See the discussion and linked SPIP.

Does this PR introduce any user-facing change?

For connectors implementing the Changelog API, the deduplicationMode and computeUpdates options on CHANGES FROM VERSION ... now take effect (carry-over removal by default, optional update detection).

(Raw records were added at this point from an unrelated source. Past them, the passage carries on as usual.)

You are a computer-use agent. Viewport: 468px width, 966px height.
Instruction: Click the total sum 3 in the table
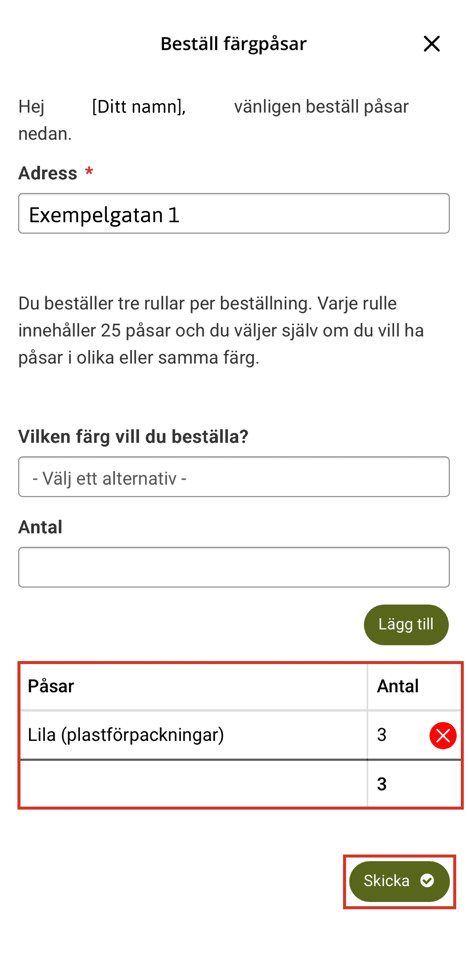pyautogui.click(x=382, y=784)
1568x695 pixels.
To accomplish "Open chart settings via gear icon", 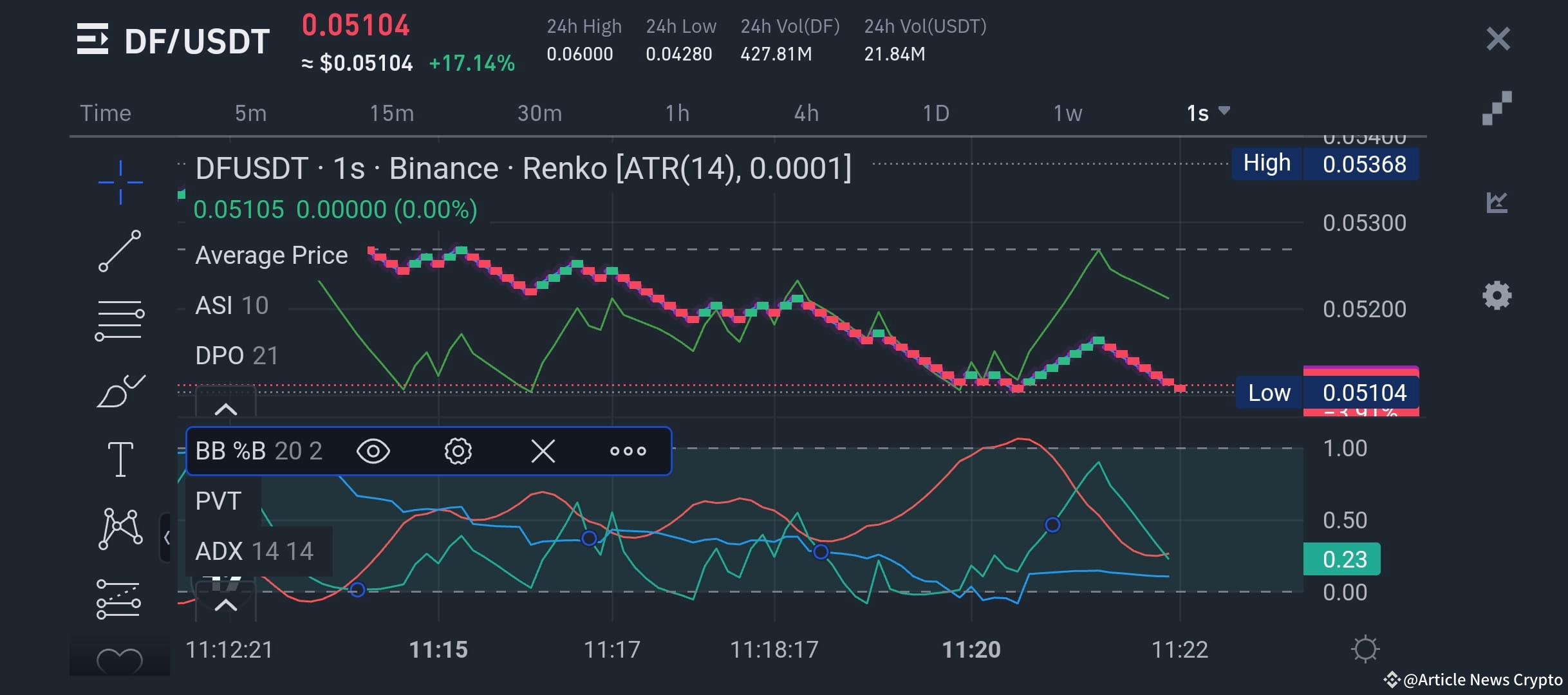I will tap(1497, 295).
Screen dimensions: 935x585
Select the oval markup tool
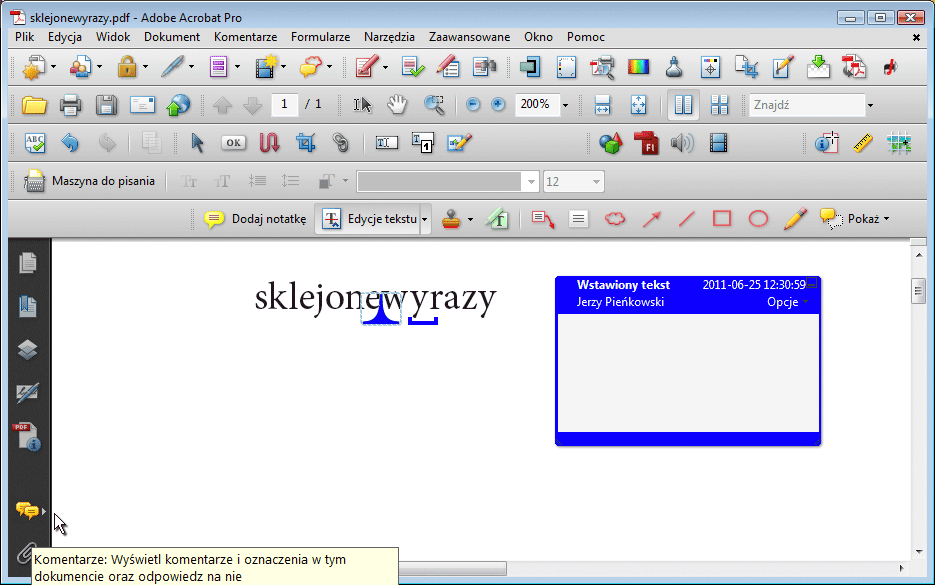[x=758, y=218]
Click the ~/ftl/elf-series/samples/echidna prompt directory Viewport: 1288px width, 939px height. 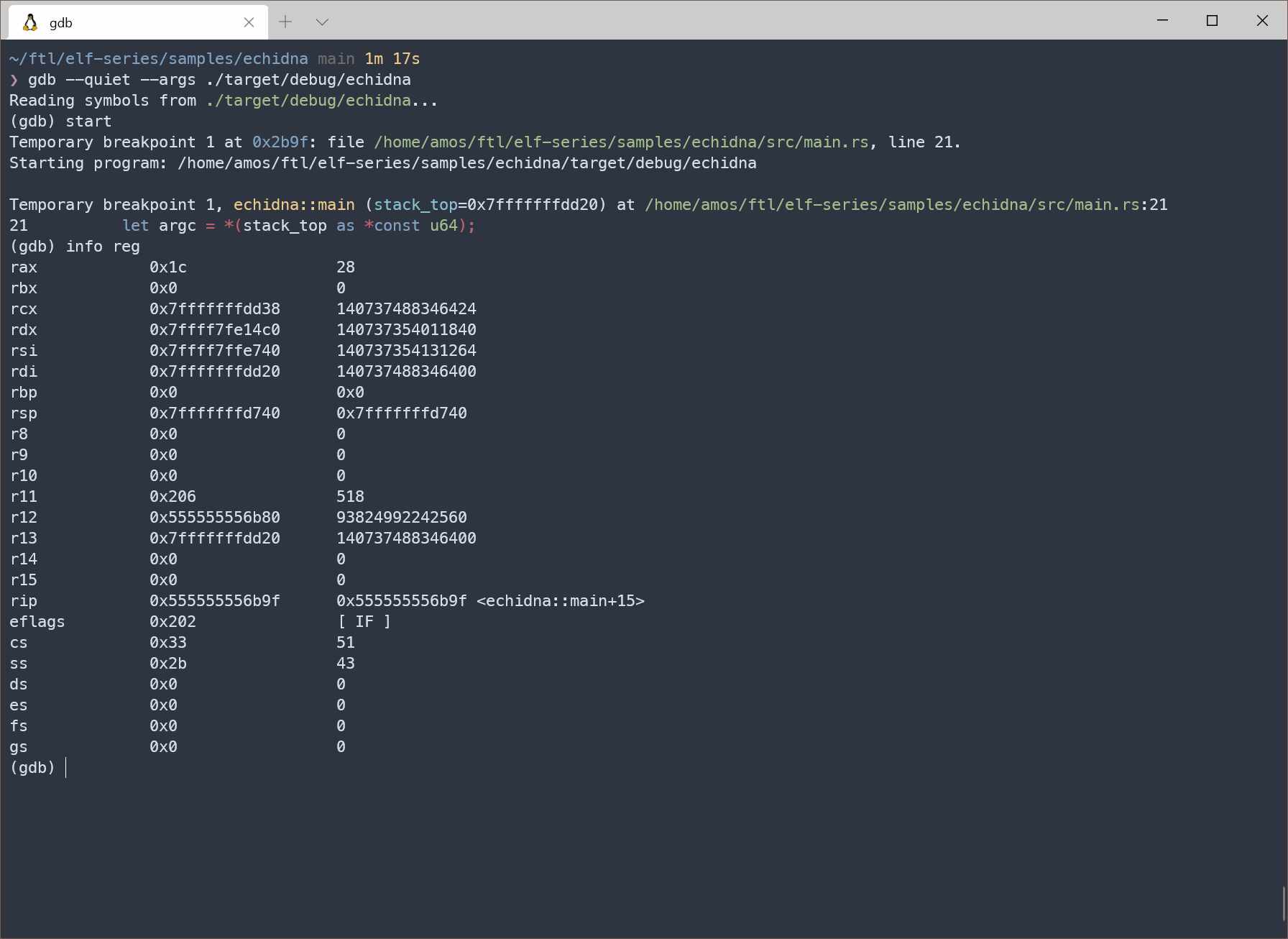pos(158,59)
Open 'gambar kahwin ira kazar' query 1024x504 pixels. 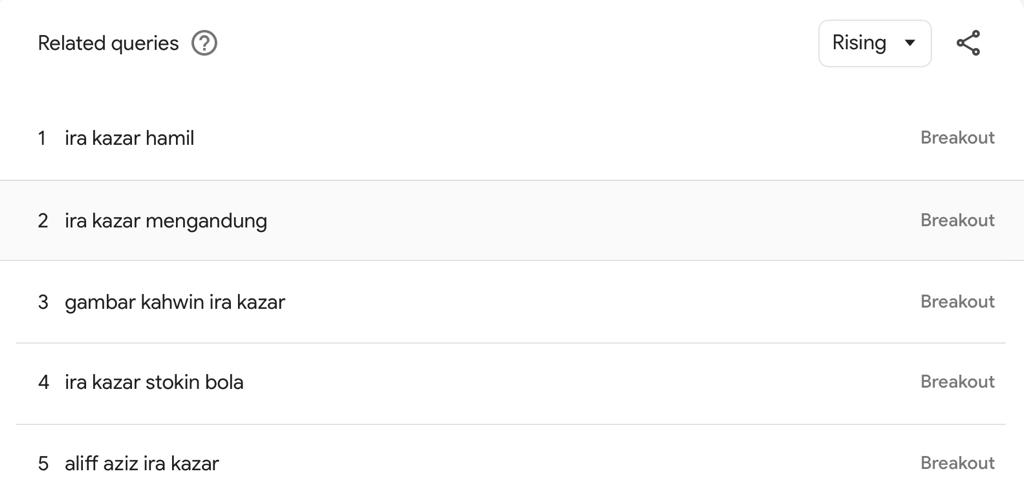[x=175, y=302]
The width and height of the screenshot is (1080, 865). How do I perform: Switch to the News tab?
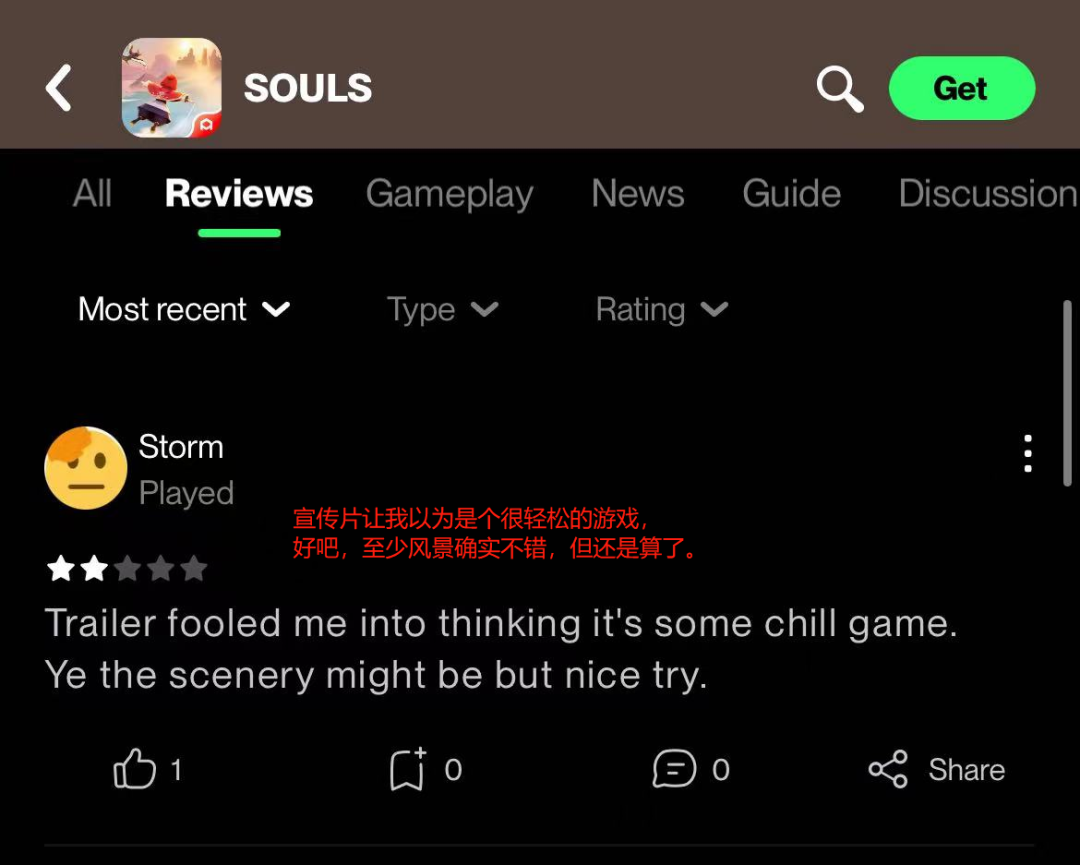pos(638,194)
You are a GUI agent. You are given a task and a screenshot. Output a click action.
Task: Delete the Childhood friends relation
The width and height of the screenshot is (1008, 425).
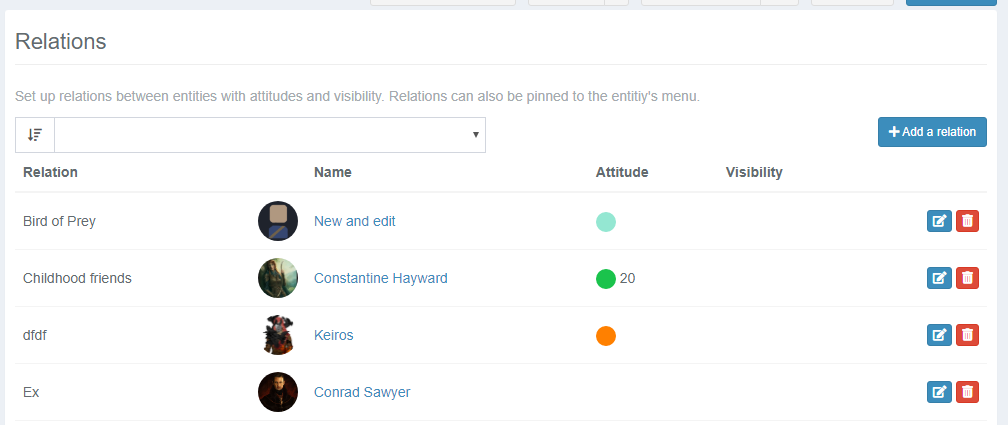pos(967,278)
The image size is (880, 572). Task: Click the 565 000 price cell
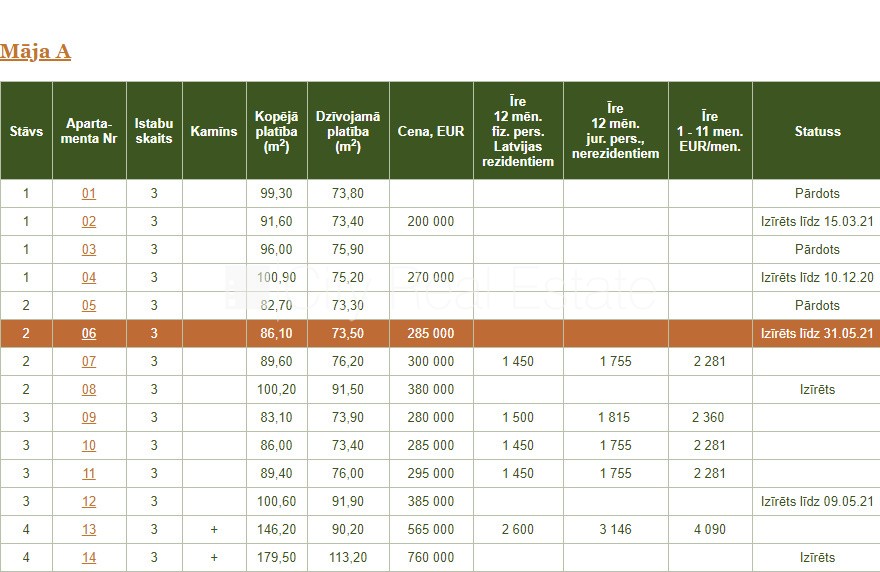(431, 530)
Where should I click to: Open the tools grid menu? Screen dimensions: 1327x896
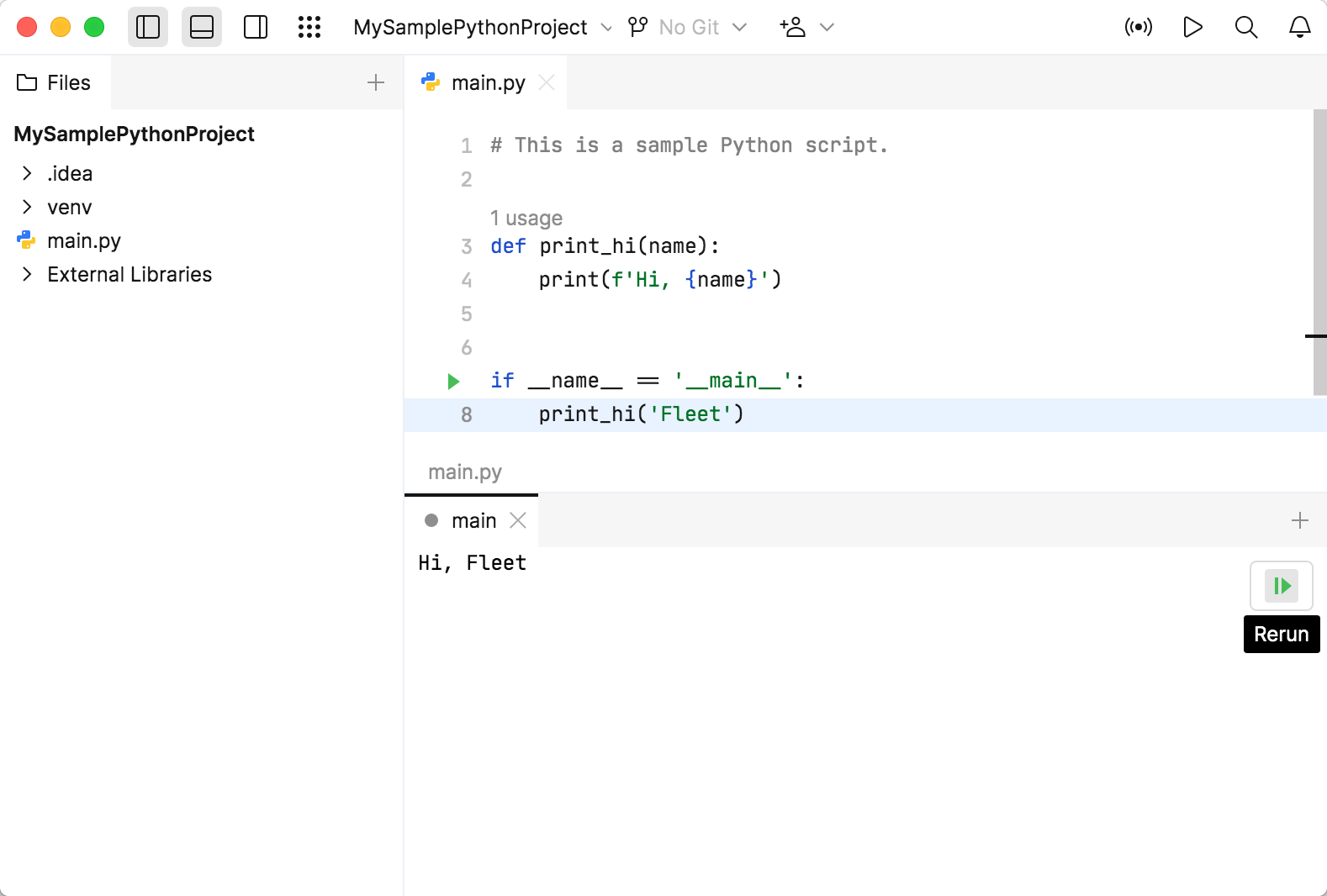point(309,28)
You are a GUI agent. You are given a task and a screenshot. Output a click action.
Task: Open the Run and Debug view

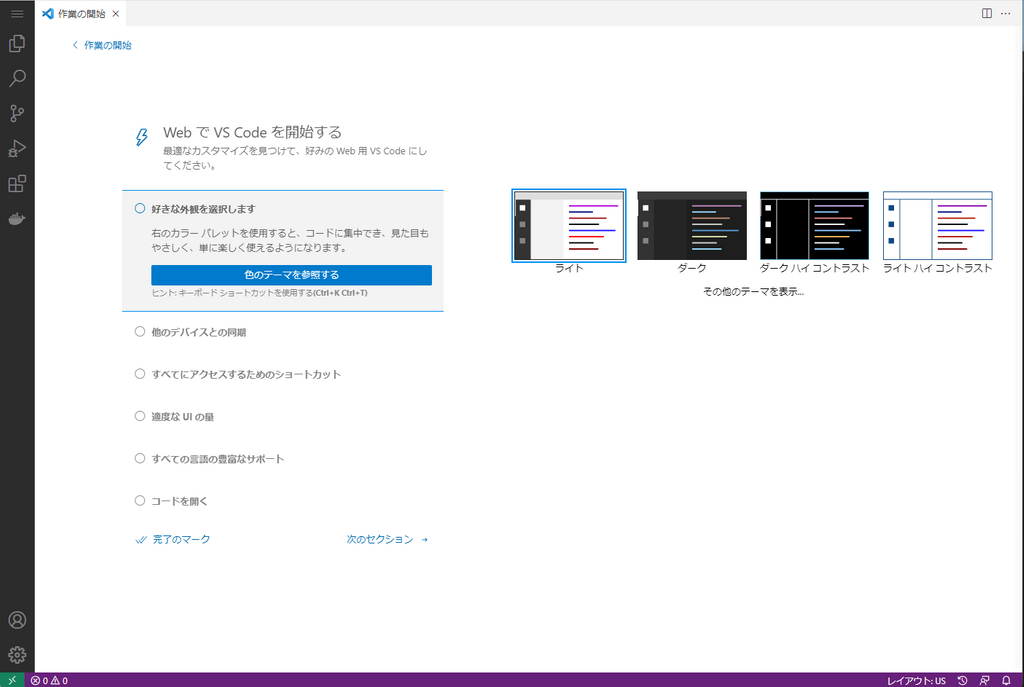coord(16,148)
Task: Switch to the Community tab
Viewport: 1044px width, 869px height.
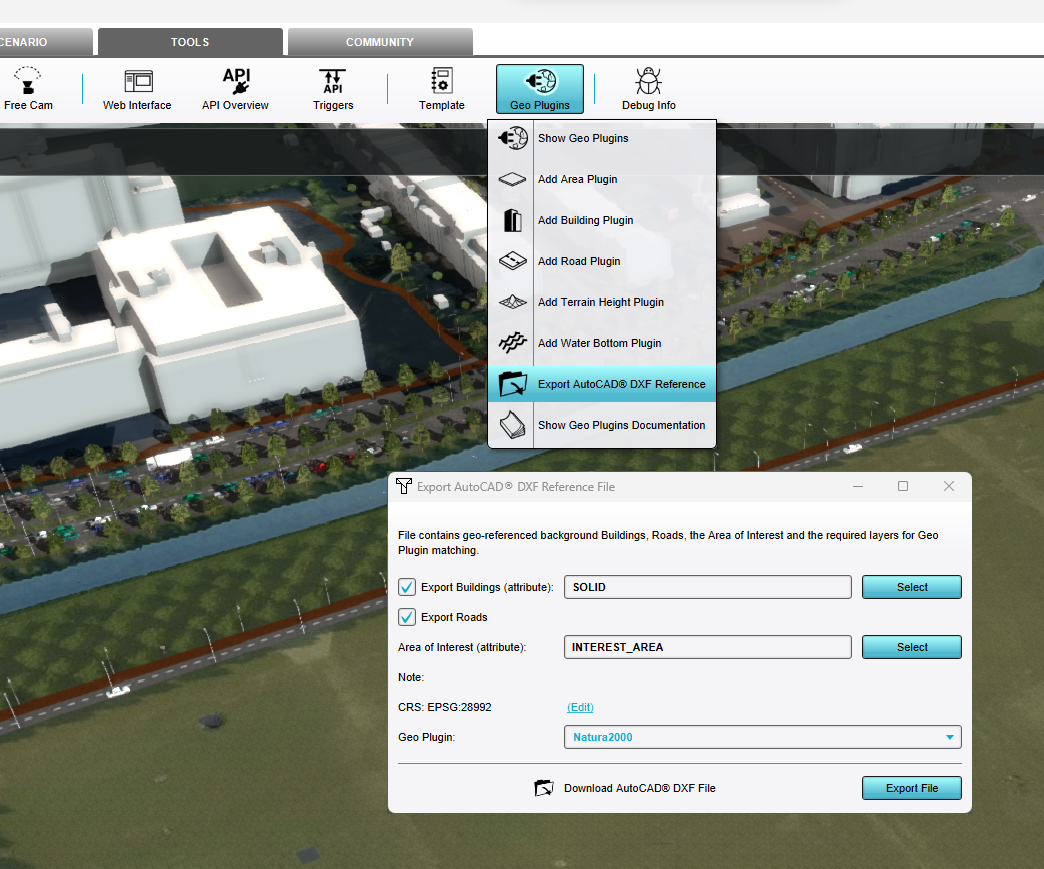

Previously these options were parsed but silently ignored.

Before / after example (click to expand)

Given a Changelog connector that advertises
containsCarryoverRows = true, representsUpdateAsDeleteAndInsert = true,
and containsIntermediateChanges = true, with rowId id and rowVersion
_commit_version:

Setup (raw changes emitted by the connector for versions 1–3):

id | name   | _change_type | _commit_version
---+--------+--------------+----------------
 1 | Alice  | insert       | 1    -- initial insert
 2 | Bob    | insert       | 1    -- initial insert
 3 | Carol  | insert       | 1    -- initial insert
 1 | Alice  | delete       | 2    -- rename Alice -> Alicia
 1 | Alicia | insert       | 2    -- rename Alice -> Alicia
 2 | Bob    | delete       | 2    -- carry-over (row unchanged, CoW rewrite)
 2 | Bob    | insert       | 2    -- carry-over (row unchanged, CoW rewrite)
 3 | Carol  | delete       | 2    -- real delete
 1 | Alicia | delete       | 3    -- rename Alicia -> Alex
 1 | Alex   | insert       | 3    -- rename Alicia -> Alex

Query:

SELECT id, name, _change_type, _commit_version
  FROM cat.people CHANGES FROM VERSION 1 TO VERSION 3
  WITH (<options>);

Before this PR — no analyzer rule, all options are silently ignored;
user sees the raw emitted rows including carry-over noise and no
update labeling regardless of WITH (...):

 1 | Alice  | insert       | 1
 2 | Bob    | insert       | 1
 3 | Carol  | insert       | 1
 1 | Alice  | delete       | 2
 1 | Alicia | insert       | 2
 2 | Bob    | delete       | 2    -- noise
 2 | Bob    | insert       | 2    -- noise
 3 | Carol  | delete       | 2
 1 | Alicia | delete       | 3
 1 | Alex   | insert       | 3

After this PR, WITH (computeUpdates = 'true')
(default deduplicationMode = 'drop_carryovers') — carry-over removal and
update detection apply:

 1 | Alice  | insert           | 1
 2 | Bob    | insert           | 1
 3 | Carol  | insert           | 1
 1 | Alice  | update_preimage  | 2
 1 | Alicia | update_postimage | 2
 3 | Carol  | delete           | 2
 1 | Alicia | update_preimage  | 3
 1 | Alex   | update_postimage | 3

After this PR, WITH (deduplicationMode = 'netChanges') — intermediate
states are collapsed into the net effect per row over the whole range
(id=1 ends up as Alex; id=3 was inserted and deleted within the range,
so it disappears from the output):

 1 | Alex   | insert       | 3
 2 | Bob    | insert       | 1

How was this patch tested?

Tests: ChangelogResolutionSuite schema-validation cases and ResolveChangelogTablePostProcessingSuite end-to-end SQL coverage.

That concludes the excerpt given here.